Top of Information shown

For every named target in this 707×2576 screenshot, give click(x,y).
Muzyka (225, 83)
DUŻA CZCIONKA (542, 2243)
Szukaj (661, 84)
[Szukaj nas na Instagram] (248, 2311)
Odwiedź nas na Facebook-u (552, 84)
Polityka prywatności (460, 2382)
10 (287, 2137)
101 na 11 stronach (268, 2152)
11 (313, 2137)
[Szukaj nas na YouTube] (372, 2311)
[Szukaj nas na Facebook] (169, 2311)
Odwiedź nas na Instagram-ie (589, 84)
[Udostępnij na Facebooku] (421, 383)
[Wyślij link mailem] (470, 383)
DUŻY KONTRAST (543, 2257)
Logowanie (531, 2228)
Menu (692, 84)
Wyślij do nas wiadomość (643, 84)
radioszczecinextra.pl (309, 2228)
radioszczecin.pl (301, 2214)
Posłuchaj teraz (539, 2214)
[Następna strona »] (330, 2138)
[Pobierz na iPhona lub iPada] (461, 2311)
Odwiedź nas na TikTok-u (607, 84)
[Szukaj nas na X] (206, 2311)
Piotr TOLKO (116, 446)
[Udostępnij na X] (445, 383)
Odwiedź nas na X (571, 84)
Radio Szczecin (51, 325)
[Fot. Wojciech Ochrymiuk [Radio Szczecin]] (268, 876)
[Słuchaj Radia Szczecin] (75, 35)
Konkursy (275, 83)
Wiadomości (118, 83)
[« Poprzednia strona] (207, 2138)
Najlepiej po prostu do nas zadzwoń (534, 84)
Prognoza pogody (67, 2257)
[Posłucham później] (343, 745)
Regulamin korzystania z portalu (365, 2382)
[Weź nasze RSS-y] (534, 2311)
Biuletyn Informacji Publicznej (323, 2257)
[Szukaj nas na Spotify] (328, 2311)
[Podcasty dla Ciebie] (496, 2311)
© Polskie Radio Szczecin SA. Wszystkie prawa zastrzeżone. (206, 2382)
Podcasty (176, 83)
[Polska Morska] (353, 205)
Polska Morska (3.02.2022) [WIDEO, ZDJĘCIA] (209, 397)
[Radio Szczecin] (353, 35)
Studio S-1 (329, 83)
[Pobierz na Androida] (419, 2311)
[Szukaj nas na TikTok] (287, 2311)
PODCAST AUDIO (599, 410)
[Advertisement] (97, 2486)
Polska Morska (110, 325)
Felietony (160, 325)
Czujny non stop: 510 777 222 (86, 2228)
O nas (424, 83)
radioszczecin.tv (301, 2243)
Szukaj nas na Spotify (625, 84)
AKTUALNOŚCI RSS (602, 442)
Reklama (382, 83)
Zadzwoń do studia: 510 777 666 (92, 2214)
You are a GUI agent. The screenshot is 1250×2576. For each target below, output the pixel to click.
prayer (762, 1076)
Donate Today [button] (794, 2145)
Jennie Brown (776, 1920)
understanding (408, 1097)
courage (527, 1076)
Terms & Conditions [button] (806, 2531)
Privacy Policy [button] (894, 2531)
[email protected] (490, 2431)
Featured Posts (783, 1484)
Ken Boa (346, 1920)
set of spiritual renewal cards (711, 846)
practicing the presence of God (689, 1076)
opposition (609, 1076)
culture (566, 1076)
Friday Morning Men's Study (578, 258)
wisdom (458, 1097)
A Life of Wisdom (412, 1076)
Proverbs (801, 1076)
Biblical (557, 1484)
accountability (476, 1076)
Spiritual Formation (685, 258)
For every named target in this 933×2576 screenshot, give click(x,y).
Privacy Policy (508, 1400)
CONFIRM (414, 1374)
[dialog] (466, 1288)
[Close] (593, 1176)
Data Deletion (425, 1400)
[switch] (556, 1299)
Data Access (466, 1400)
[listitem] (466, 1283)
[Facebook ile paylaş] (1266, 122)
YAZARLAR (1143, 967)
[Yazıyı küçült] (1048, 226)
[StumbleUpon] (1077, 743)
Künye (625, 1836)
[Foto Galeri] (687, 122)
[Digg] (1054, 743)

Bottom of Information shown

| Your objective |
Write out only those lines that fall between the one containing "Reklama (382, 83)" and the end of the entries, the first and last included, exactly as they read.

| Exercise response |
Reklama (382, 83)
Zadzwoń do studia: 510 777 666 (92, 2214)
You are a GUI agent. The screenshot is 1250×2576. For each target below, output the pixel to click.
prayer (762, 1076)
Donate Today [button] (794, 2145)
Jennie Brown (776, 1920)
understanding (408, 1097)
courage (527, 1076)
Terms & Conditions [button] (806, 2531)
Privacy Policy [button] (894, 2531)
[email protected] (490, 2431)
Featured Posts (783, 1484)
Ken Boa (346, 1920)
set of spiritual renewal cards (711, 846)
practicing the presence of God (689, 1076)
opposition (609, 1076)
culture (566, 1076)
Friday Morning Men's Study (578, 258)
wisdom (458, 1097)
A Life of Wisdom (412, 1076)
Proverbs (801, 1076)
Biblical (557, 1484)
accountability (476, 1076)
Spiritual Formation (685, 258)
For every named target in this 933×2576 screenshot, give click(x,y).
Privacy Policy (508, 1400)
CONFIRM (414, 1374)
[dialog] (466, 1288)
[Close] (593, 1176)
Data Deletion (425, 1400)
[switch] (556, 1299)
Data Access (466, 1400)
[listitem] (466, 1283)
[Facebook ile paylaş] (1266, 122)
YAZARLAR (1143, 967)
[Yazıyı küçült] (1048, 226)
[StumbleUpon] (1077, 743)
Künye (625, 1836)
[Foto Galeri] (687, 122)
[Digg] (1054, 743)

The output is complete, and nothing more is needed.